===== TEXT EXCERPT =====

Chosen as Book of the Year in London by both the Daily Telegraph and the Daily Mail, Kate Caterina is a passionate love story and a heartbreaking saga of a family torn apart by war, situated against a canvas of Italy during World War II. Brilliantly linking the atmosphere of war-torn Europe and a palpable love for Italy and its people, Rivière tells the story of Kate Fenn, a great English beauty who marries a young left-wing Italian doctor and moves to Tuscany, where she relishes the countryside splendor and the strong ties her new family has. She changes her name to Kate Caterina to unite her internationally conflicted sides, but soon finds herself isolated inside Nazi-Fascist Europe with a family completely torn apart by politics.

Captivating from the first pages to the unforgettable end, Kate Caterina is the story of a family and a nation traumatized, of loyalty and betrayal, and of Caterina’s effort to retain an inner freedom in a country at war.

===== DATA EXTRACT =====

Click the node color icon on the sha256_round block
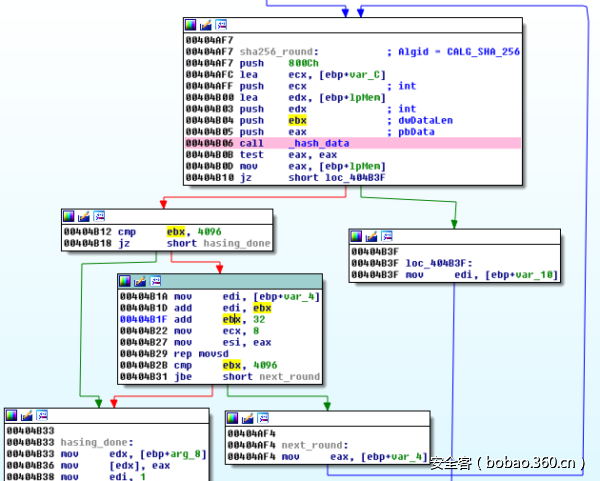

=====

> DIRECTION A:
Decide whether each statement agrees with the Kate Caterina blurb. For each, answer yes or no and quote the words of the blurb that settle it.
(i) The Daily Telegraph chose the book as Book of the Year.
(ii) Kate Fenn marries a young Italian lawyer.
(iii) After her marriage, Kate moves to Tuscany.
> DIRECTION B: Print the part of the Kate Caterina blurb that opens with the words containing "Captivating from the" and closes with "country at war.".
> DIRECTION C: Name every geographic place that the Kate Caterina blurb mentions.
The material is separate from the Kate Caterina blurb.

> FULL ANSWER A:
(i) Yes: "Chosen as Book of the Year in London by both the Daily Telegraph and the Daily Mail"
(ii) No: "marries a young left-wing Italian doctor"
(iii) Yes: "moves to Tuscany"

> FULL ANSWER B:
Captivating from the first pages to the unforgettable end, Kate Caterina is the story of a family and a nation traumatized, of loyalty and betrayal, and of Caterina’s effort to retain an inner freedom in a country at war.

> FULL ANSWER C: London, Italy, Europe, Tuscany